I was a walking live wire. If someone touched me, I knew they’d be struck dead on the spot. A fitting end, considering I was in the heart of Philadelphia. I imagined I was Ben Franklin, fresh from the famous kite-and-key experiment, lightning still crackling along my skin.
It was one of those early Spring days where Mother Nature doesn’t know what to do with herself; she was hitting us simultaneously with warm sunshine and a chill breeze. I could relate, because I was also all over the place. I looked up at fat clouds scudding across a sky so iridescent it was practically Day-Glo blue.

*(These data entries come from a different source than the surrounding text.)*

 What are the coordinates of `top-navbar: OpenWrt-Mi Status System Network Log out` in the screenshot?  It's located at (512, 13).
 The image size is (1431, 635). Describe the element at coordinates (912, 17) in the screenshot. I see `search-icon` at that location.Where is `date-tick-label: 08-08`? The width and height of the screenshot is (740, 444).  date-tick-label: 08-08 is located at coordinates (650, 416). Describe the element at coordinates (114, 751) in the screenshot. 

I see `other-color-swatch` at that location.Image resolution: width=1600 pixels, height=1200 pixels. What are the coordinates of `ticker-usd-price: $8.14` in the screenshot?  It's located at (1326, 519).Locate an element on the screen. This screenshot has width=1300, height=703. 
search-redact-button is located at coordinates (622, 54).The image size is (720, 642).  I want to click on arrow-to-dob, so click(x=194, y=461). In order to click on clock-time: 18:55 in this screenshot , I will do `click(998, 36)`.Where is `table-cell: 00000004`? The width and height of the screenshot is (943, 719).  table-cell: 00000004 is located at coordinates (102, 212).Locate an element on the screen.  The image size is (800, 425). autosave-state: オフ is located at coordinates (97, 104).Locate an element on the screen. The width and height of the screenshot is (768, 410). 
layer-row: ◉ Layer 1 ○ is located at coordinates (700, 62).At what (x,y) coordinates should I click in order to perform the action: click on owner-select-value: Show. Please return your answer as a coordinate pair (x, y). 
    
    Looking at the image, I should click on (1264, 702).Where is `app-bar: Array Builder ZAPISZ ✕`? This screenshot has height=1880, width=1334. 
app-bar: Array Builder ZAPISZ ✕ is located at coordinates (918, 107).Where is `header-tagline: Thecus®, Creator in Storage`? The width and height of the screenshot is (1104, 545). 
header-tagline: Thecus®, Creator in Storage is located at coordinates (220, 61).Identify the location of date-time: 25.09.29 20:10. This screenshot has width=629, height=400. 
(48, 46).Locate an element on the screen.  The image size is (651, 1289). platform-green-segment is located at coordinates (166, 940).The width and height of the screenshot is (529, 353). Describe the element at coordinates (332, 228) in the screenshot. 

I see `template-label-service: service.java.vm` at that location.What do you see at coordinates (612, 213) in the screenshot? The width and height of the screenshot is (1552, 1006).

I tilted my head back even farther and bellowed a laugh at the sight. There were people around me who looked up suddenly and stared at me. I considered their reactions to be awe and envy, rather than noticing they were watching me with concern and giving me a wide berth.
I had been similarly unaware of how uncomfortable I had made my coworkers feel earlier that day. It started with the receptionist. She had asked me if I was okay after I stood for ten minutes just staring down Market Street. We were on the 28th floor, and the view towards City Hall was particularly amazing for some reason. I pitied her for being pedestrian. If she could only see what I see: the meaning in the seeming chaos of the milling people below, the deep significance of every bit of trash blowing in the wind…
But the receptionist broke the spell. She was a kind older woman, with eyes always warm with motherly concern. I grumbled “I’m fine” at her and slunk back to my desk. As I walked, time seemed to slow down, until it was like I was in one of those movie scenes that introduces the cool-as-hell action hero. Yeah, I was the hero of this movie we call life.
My boss was standing at my desk, waiting for me. There was a frown on her face, just for me. I smirked inwardly. As she talked to me, her voice devolved into that “waa waa waa” sound that the parents make in the old Charlie Brown cartoons. At that moment I really struggled to care about her opinions, not to mention my job.
Then, I started to shrink. Well, it felt like I was shrinking. I believed I was getting smaller, my perspective shifting so I was looking up at my boss, who was normally eight inches shorter than me. I could feel myself compressing. Little did I know I was on a serious hallucination trip. I could feel pressure building in my head as my body felt like it was being squashed into the floor.
I have to get out of here, I thought frantically.
“Uh, I don’t feel good,” I said to my boss.
Her frown deepened, but she told me to go home. I grabbed my things and bolted from the building. I burst into living fire when I hit the fresh oxygen of the street. Little did I know how badly I was going to flame out.